Masaki Fujihata: mobilité, invention technologique et invention artistique


Morel’s Panorama

Dans la conférence Mobilité, invention technologique et invention artistique, le chercheur et artiste japonais Masaki Fujihata nous fait interroger les relations entre la technologie et l’art. En 1992 il découvre le GPS (Global Positioning System), et deux ans plus tard, il monte son premier projet Impressing Velocity-Mount Fuji . C’est dans ce projet que l’on voit que les techniques sont riches de possibilités. On peut les enrichir en les faisant travailler dans un contexte d’association: dans le cadre du projet Landing Home in Geneva (2005), une caméra vidéo panoramique est associée un GPS. Il faut découvrir ces possibilités dans les dispositifs techniques et ce sont les artistes qui sont «découvreurs», comme est Fujihata. A l’Ensad, on a pu voir  ce projet: on est équipé en lunettes polarisantes qui font voir en relief les lignes du trajet GPS et les vidéos présentant les images enregistrées pendant ses visites-interviews de personnes étrangères résidant à Genève.

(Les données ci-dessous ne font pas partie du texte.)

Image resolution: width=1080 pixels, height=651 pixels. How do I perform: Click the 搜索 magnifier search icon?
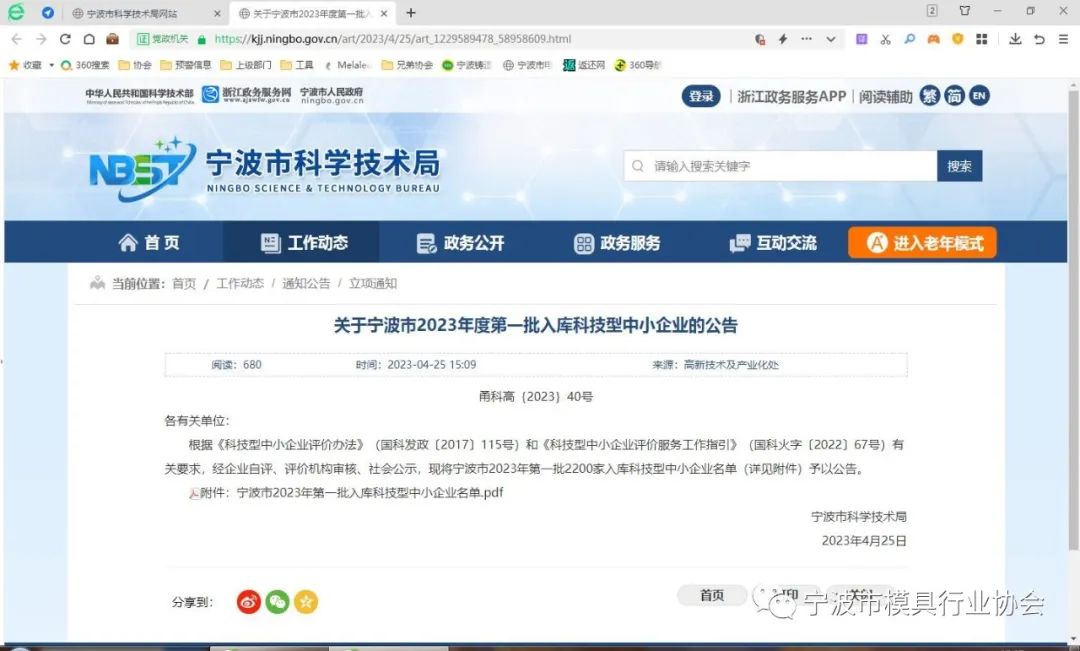click(x=959, y=166)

Pierre-Damen Huyghe nous a présenté une position qui consiste à définir l’art comme une conduite technique. Dans cette conduite la technique n’est pas instrumentalisée, elle est libérée- elle n’a pas à servir pour quelque chose. Dans les travaux de Fujihata on trouve cette libération de la technique à servir. Le fait de la considérer et la travailler autrement qu’un moyen, c’est une position qui n’est pas nécessaire. La position artistique de Fujihata, selon Pierre-Damen Huyghe, c’est mettre en évidence l’utile dans une technique sans passer pour justifier cette utilité par une notion de service. Il s’agit d’étudier, dans le travail de Fujihata, les possibilités de technique qui ne sont pas liées à un usage déterminé, une stricte fonction, elles ne se finissent pas dans l’usage ordinaire. Dans tous les objets techniques on peut trouver des possibilités. On découvre qu’il y a, dans un système technique, un certain nombre de réserve de possibilités et on doit lutter contre les idées que les dispositifs techniques sont épuisables. Il s’agit de quelque chose qui se situe dans l’ordre du faire. D’une certaine manière les artistes sont dépendants de l’existence de l’invention. Pour qu’il y ait un art de la perspective par exemple, il faut qu’il y ait, avant cet art, une invention technique qui est la perspective elle-même. Et l’art de la perspective consiste à étudier ses possibilités et ses problèmes. Il faut qu’il y ait ces techniques (poussées et croissances techniques), pour que l’art se renouvelle. On voit bien dans les œuvres de Fujihata le concept de mobilité. Il cherche à savoir comment les technologies transforment et influencent notre conscience. L’artiste révèle d’autres potentiels qui n’ont aucune utilité rationnelle, à l’heure actuelle, il s’inspire des technologies en les intégrant dans de nouvelles formes d’expression.